# software to convert files to des



## louiefern (Jun 13, 2008)

let me start by apologizing if this topic has been brought up, i did a search but came up a bit empty.
i just added embroidery to my small business we bought a small brother machine, and i need a software that converts files to a .des file. i need a program that will convert jps, eps, and ai. the company that i bought the machine recommended "de design". my issue 
is that program cost $800 and seems a little over kill since i already have and use adobe illustrator. is there a program where i could design my logos or illustrations on adobe illustrator and than convert it to .des?

Thank You in advance


----------



## FatKat Printz (Dec 26, 2008)

First off there the file format is .pes for brother embroidery machines and its not so much the converting of files its the _digitizing part_ that is the main source of the "*pe design*" software

your best bet would be to outsource your digitizing and have them give you *.pes* format.

Converting .eps files into jpegs.. is not the same as converting a .eps into a .pes format its much more complicated then that. You can find excellent digitizers all over the web.


----------



## tfalk (Apr 3, 2008)

PE-Design has an image to stitch function but frankly, it's lousy. I've never been able to get a decent stitch out of anything I tried it with. 

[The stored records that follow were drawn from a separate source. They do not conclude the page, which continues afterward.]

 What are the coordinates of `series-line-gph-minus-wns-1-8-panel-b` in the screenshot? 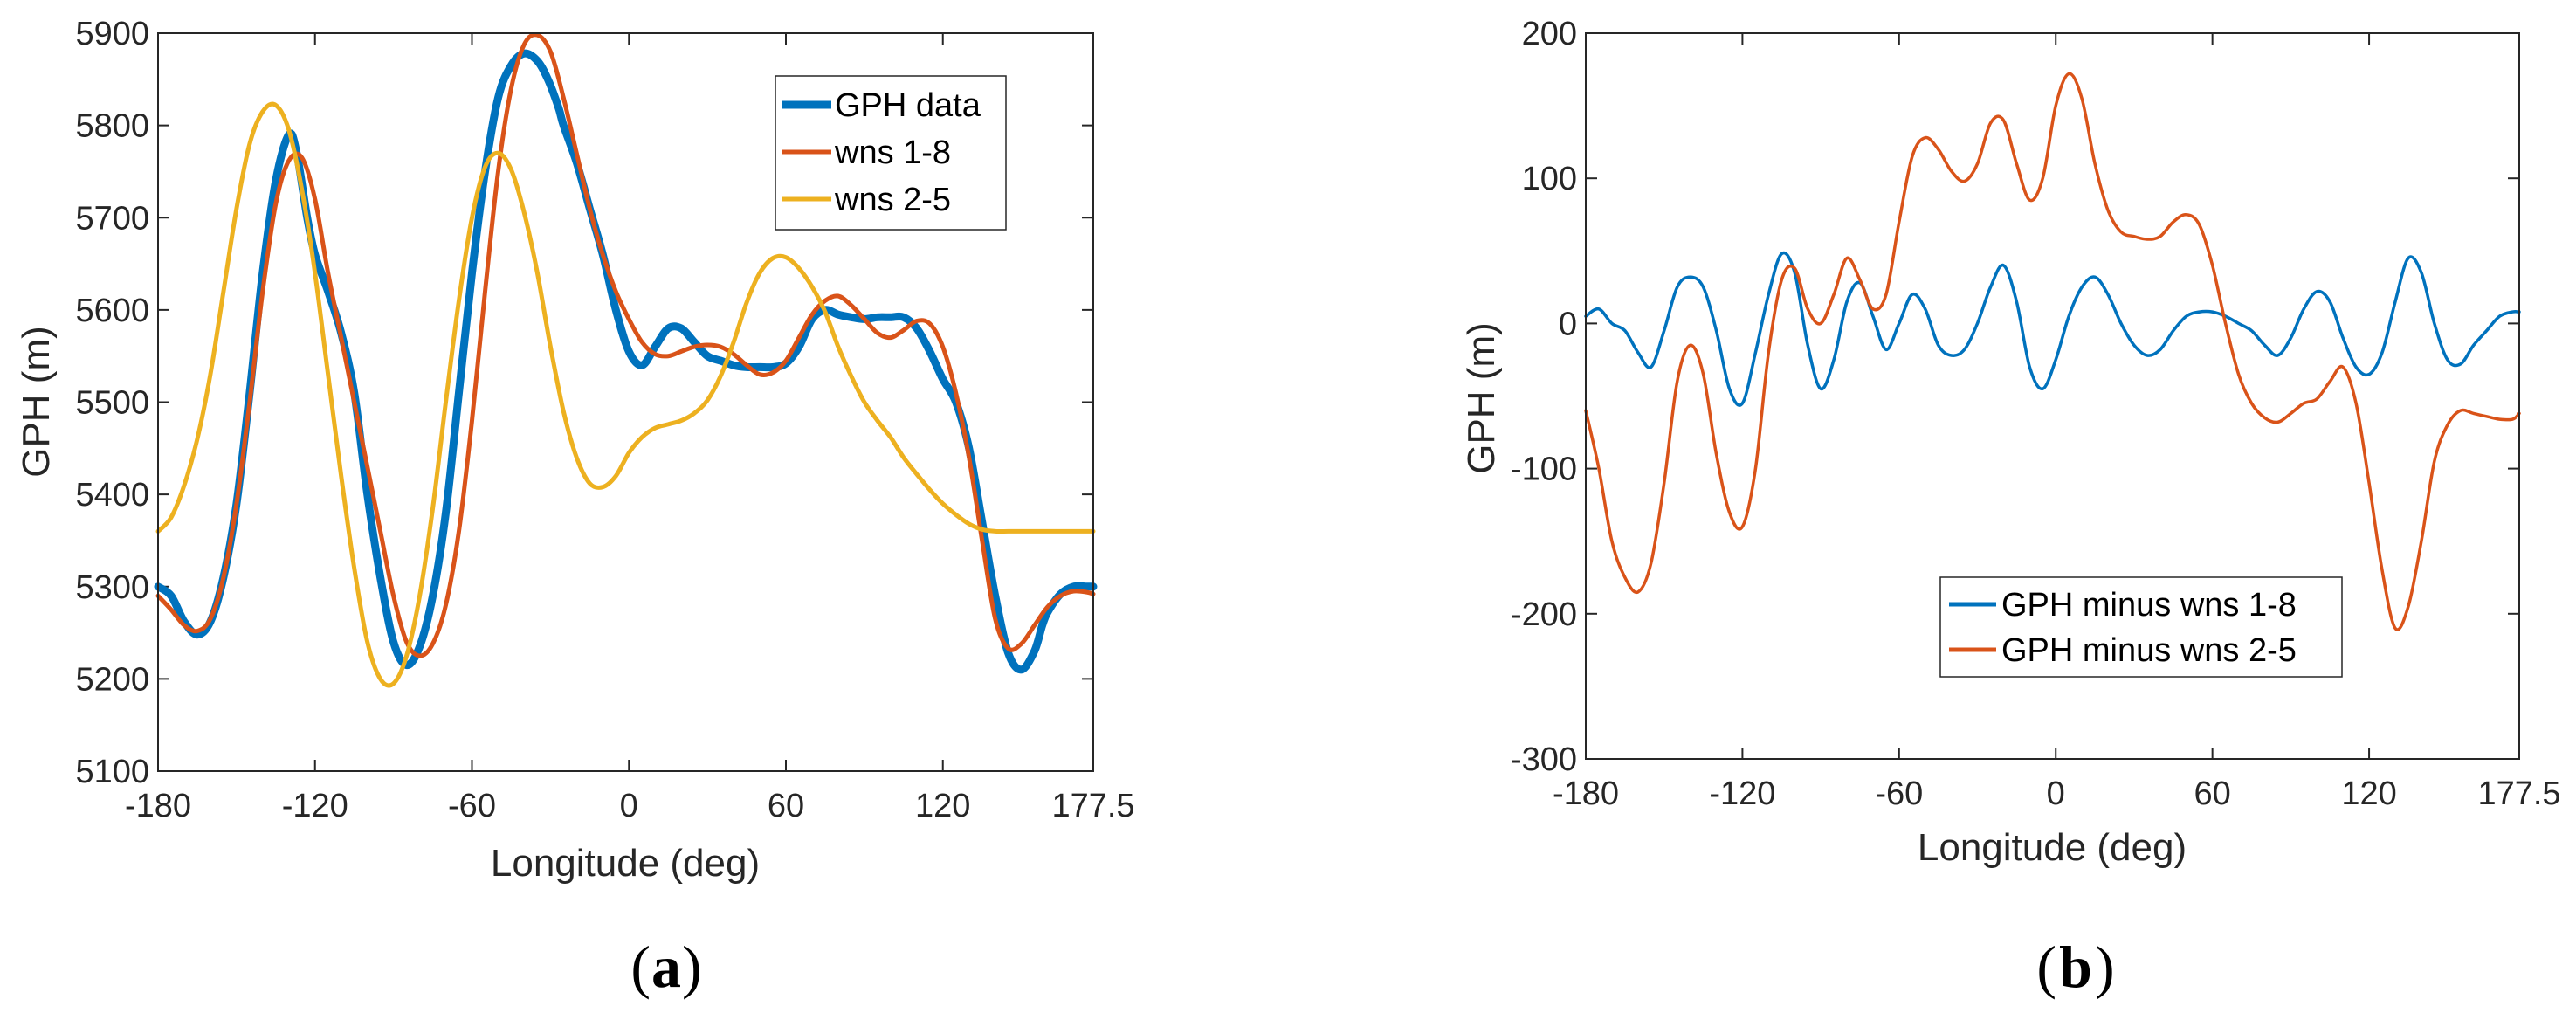 It's located at (2052, 329).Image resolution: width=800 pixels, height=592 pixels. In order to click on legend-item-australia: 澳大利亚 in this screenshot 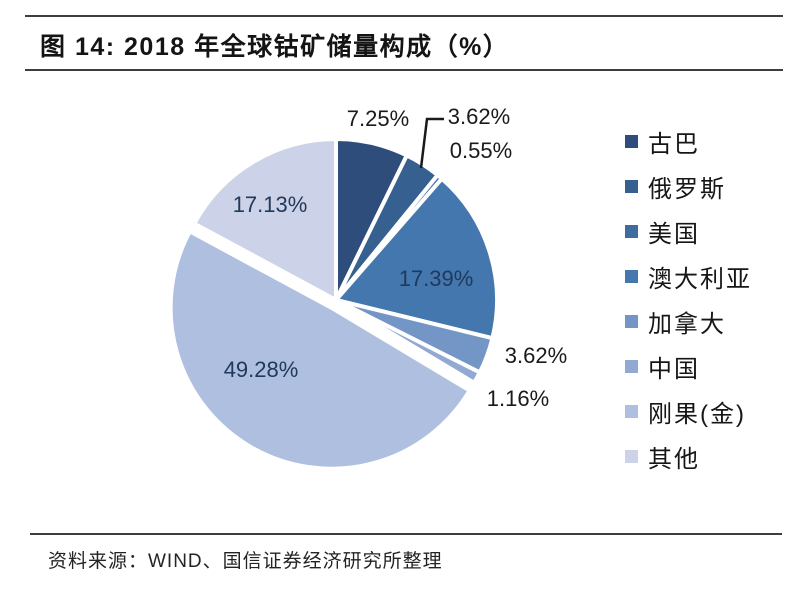, I will do `click(688, 278)`.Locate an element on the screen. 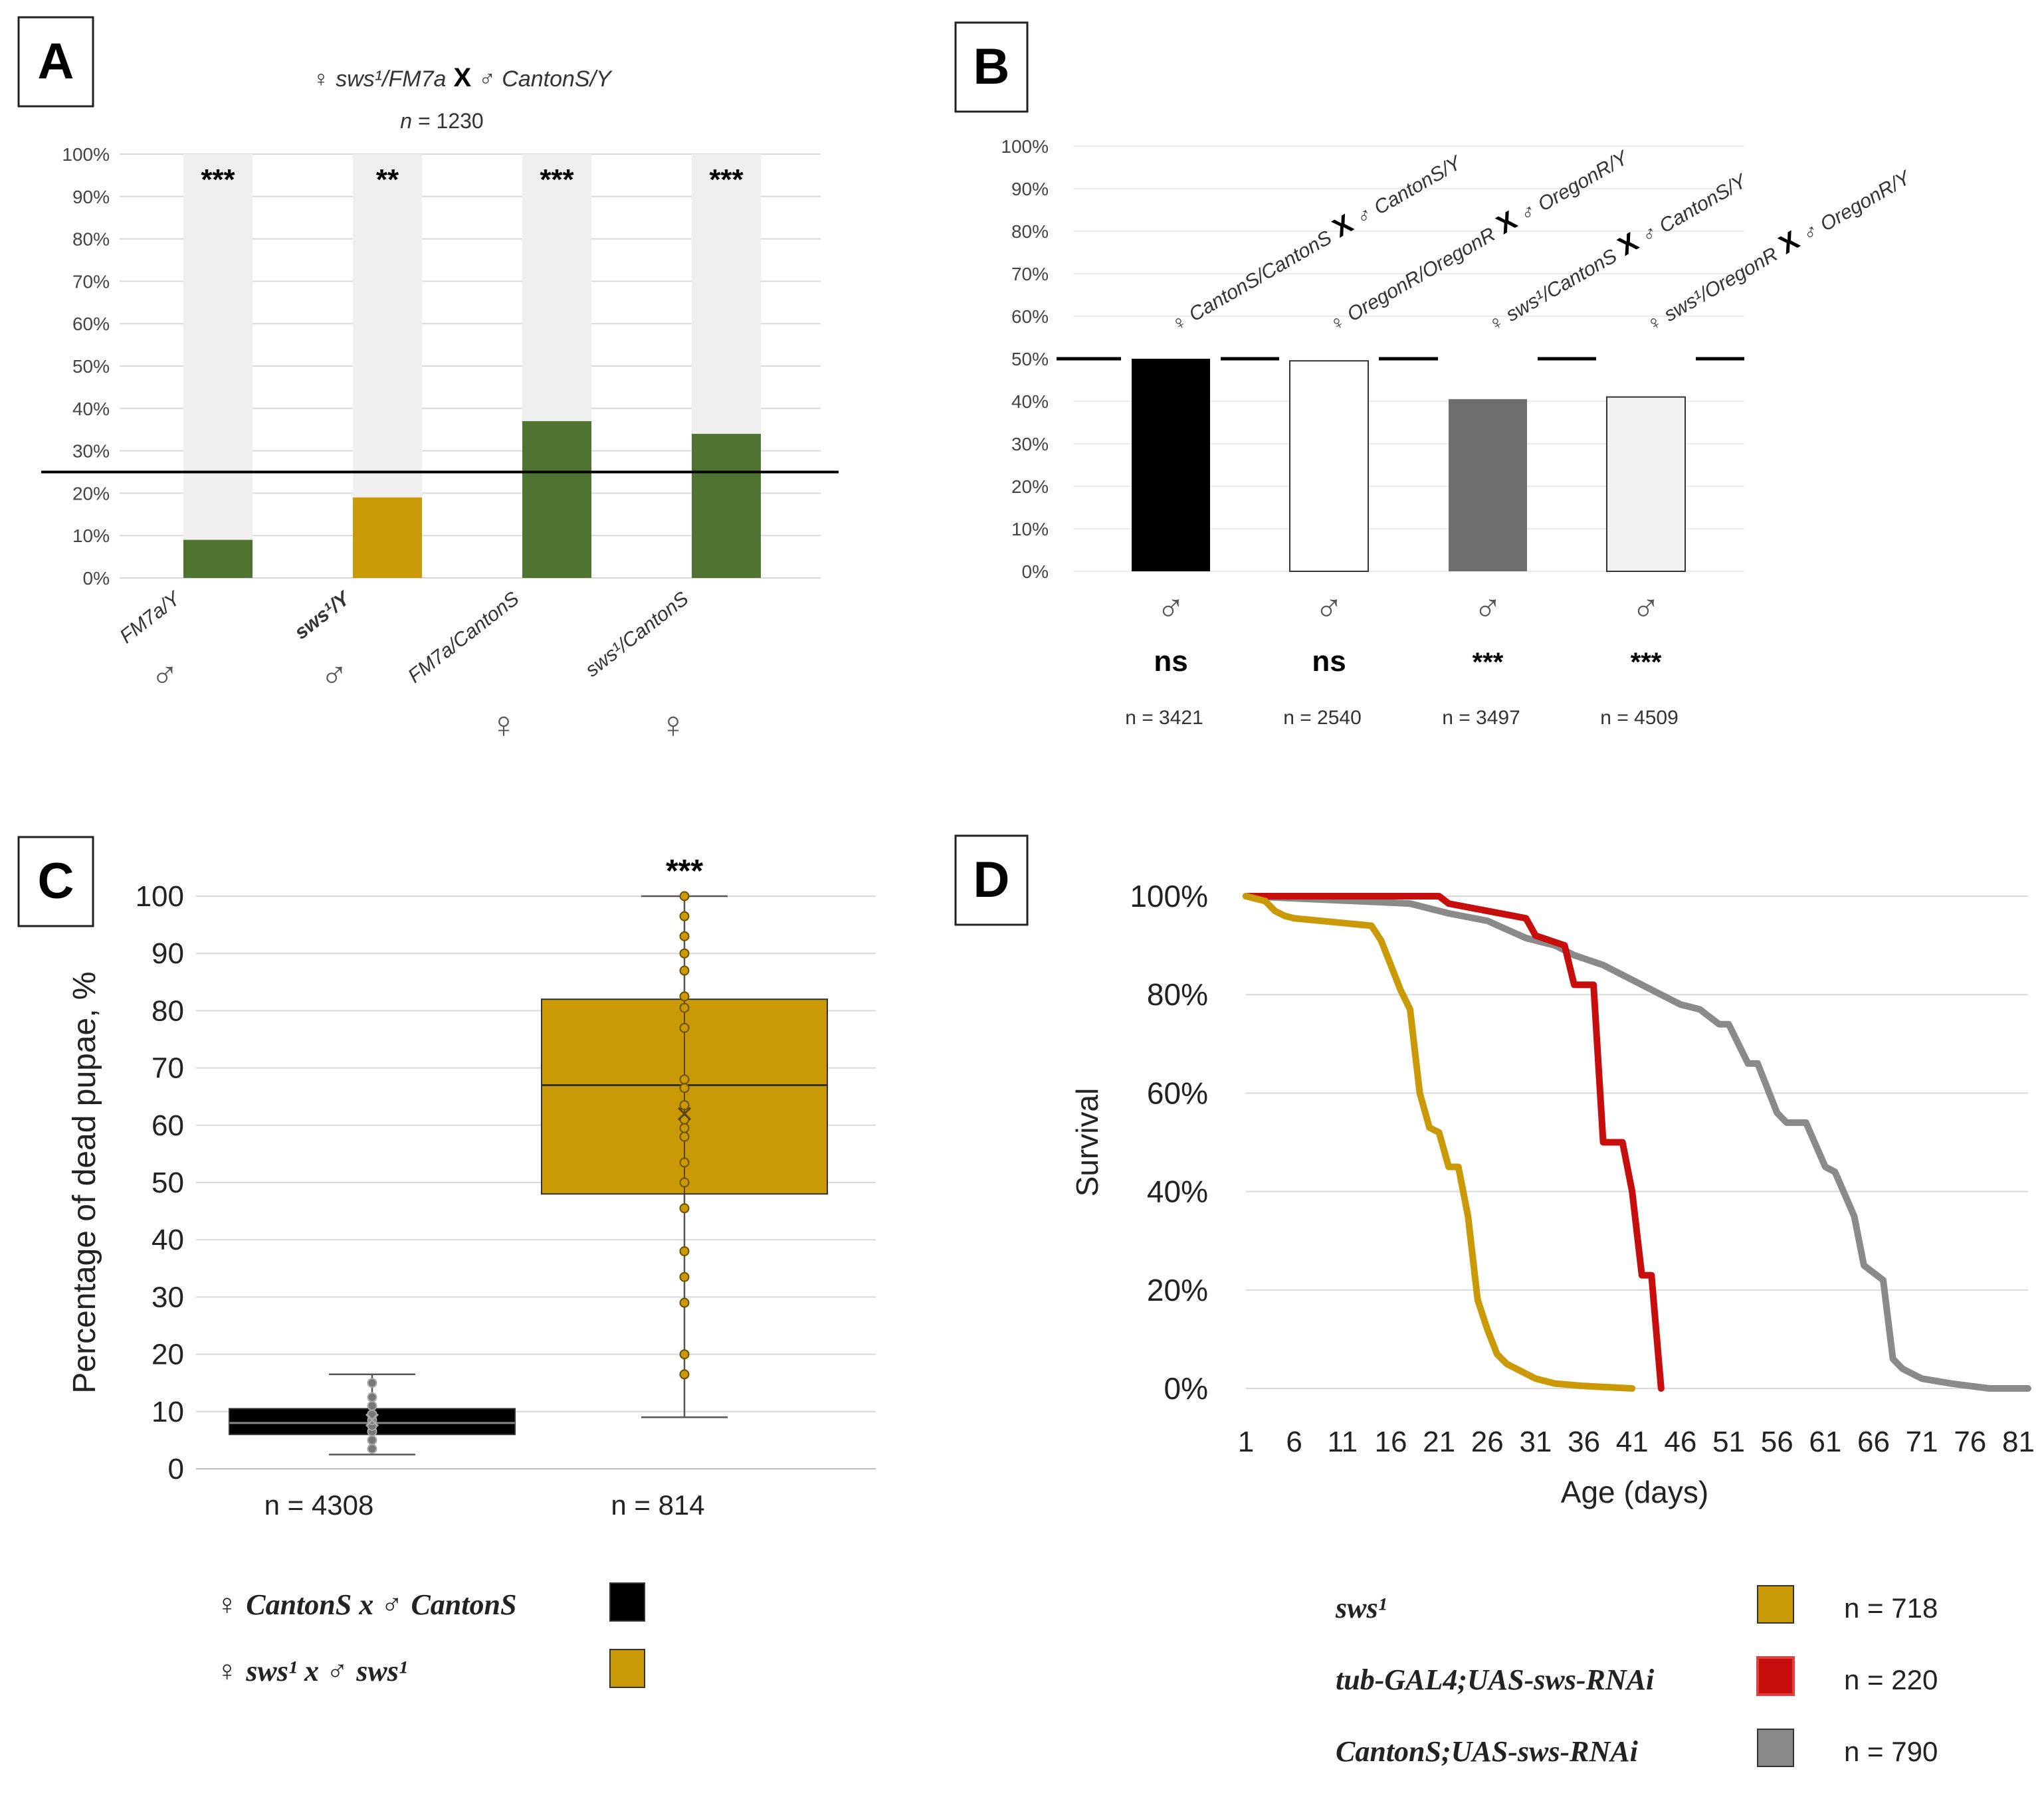  panel-label-c: C is located at coordinates (56, 882).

I purchased tutorials for PE-Design which helped tremendously in learning how to use the program. I've also had designs digitized by other companies. Between the tutorials and seeing how other companies digitized logos, you can learn how to do it yourself but it takes time.


----------



## louiefern (Jun 13, 2008)

thanks for the help, do you guys recommend a certain company to digitize


----------



## tfalk (Apr 3, 2008)

I try to do them myself. If I can't, then I use Strawberry Stitch or Embroiderydesigns.com to digitize logos for me. Not cheap but they turn them around in a couple of days and they stitch very well.


----------



## propsuper (Mar 23, 2008)

Try cheapdigitizing.com. They have done 2 small jobs for me and were very good and cheap. Good luck


----------